Selection -
● ● ● ● ●

Skip to main content
CatchAll is a web search API that generates unique datasets that don’t exist anywhere else on the web. Built on NewsCatcher’s proprietary real-world event index, it delivers state-of-the-art recall—finding all relevant events, not just top results.

How it works

CatchAll processes queries through a multi-stage pipeline that analyzes over 50,000 web pages per job:
1

Analyze

Generates targeted search queries for NewsCatcher’s proprietary news index and creates validation rules and extraction patterns based on your input.
2

Fetch

Retrieves and processes 50,000+ articles from web sources to ensure comprehensive coverage.
3

Cluster

Groups related articles into distinct real-world events using the Leiden algorithm for community detection.
4

Validate

Applies generated validators to filter clusters, ensuring only relevant events that match your criteria proceed to extraction.
5

Extract

Transforms validated events into structured JSON records with dynamic schemas tailored to your query.

● ● ● ● ●

Information supplied -

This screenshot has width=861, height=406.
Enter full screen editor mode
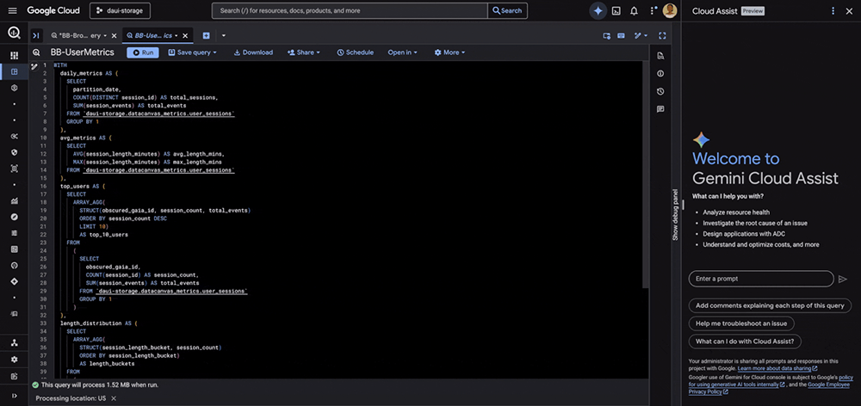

● ● ● ● ●

What the exercise asks - Pick up the CatchAll page after the "Extract" step and keep writing it.

Response to this exercise -
Processing typically takes 10-15 minutes per job. Poll the status endpoint every 30-60 seconds to track progress through each stage.
Each job returns structured JSON records with dynamic schemas. Fields like company_name, deal_value, and acquisition_date are automatically generated based on your query.See the Quickstart > Review response for a complete response example.

Key characteristics

Each job generates a unique response schema. Field names and structure in the enrichment object vary between jobs—even with identical inputs.Guaranteed fields in every record:
  • record_id
  • record_title
  • citations array
Variable fields:
  • All other fields in enrichment (names, types, structure)
  • Number of records returned
  • Specific content extracted
See Understanding dynamic schemas for integration patterns.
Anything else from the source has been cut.